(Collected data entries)
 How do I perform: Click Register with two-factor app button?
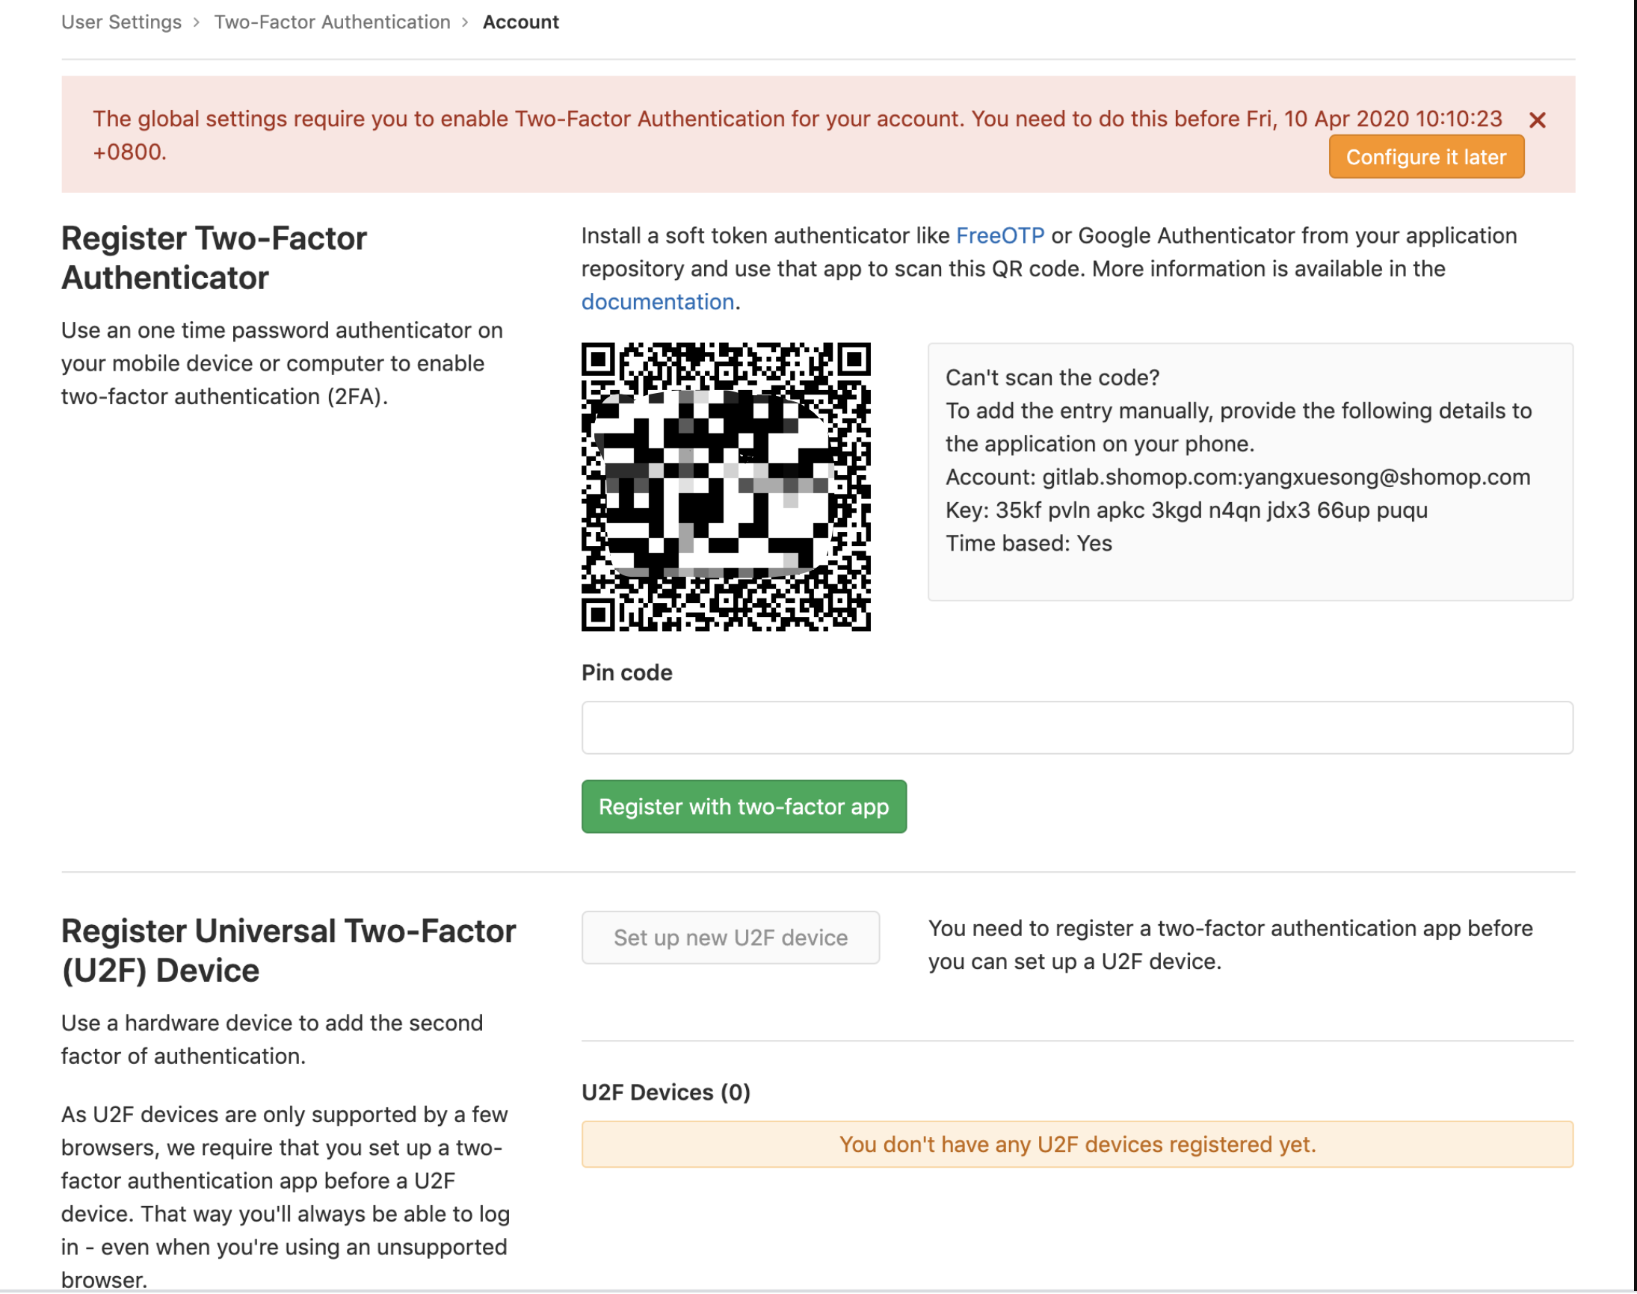[743, 806]
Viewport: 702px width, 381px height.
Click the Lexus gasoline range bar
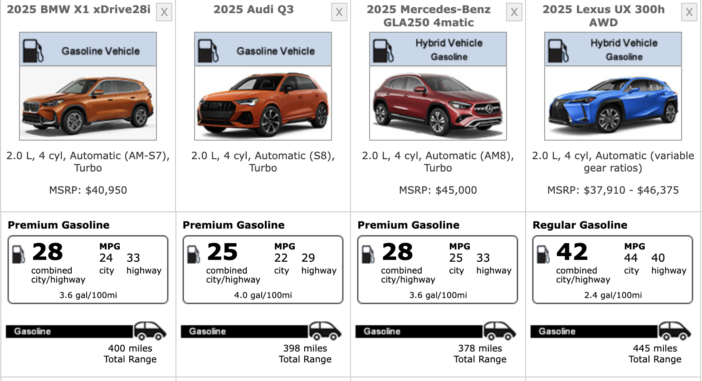click(594, 332)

[Work instruction]: Transcribe the records in full and exactly. Pictures stay out.

[Answer to the problem]:
 How do I perform: Click Register with two-factor app button?
[743, 806]
Viewport: 702px width, 381px height.
Click the Lexus gasoline range bar
click(594, 332)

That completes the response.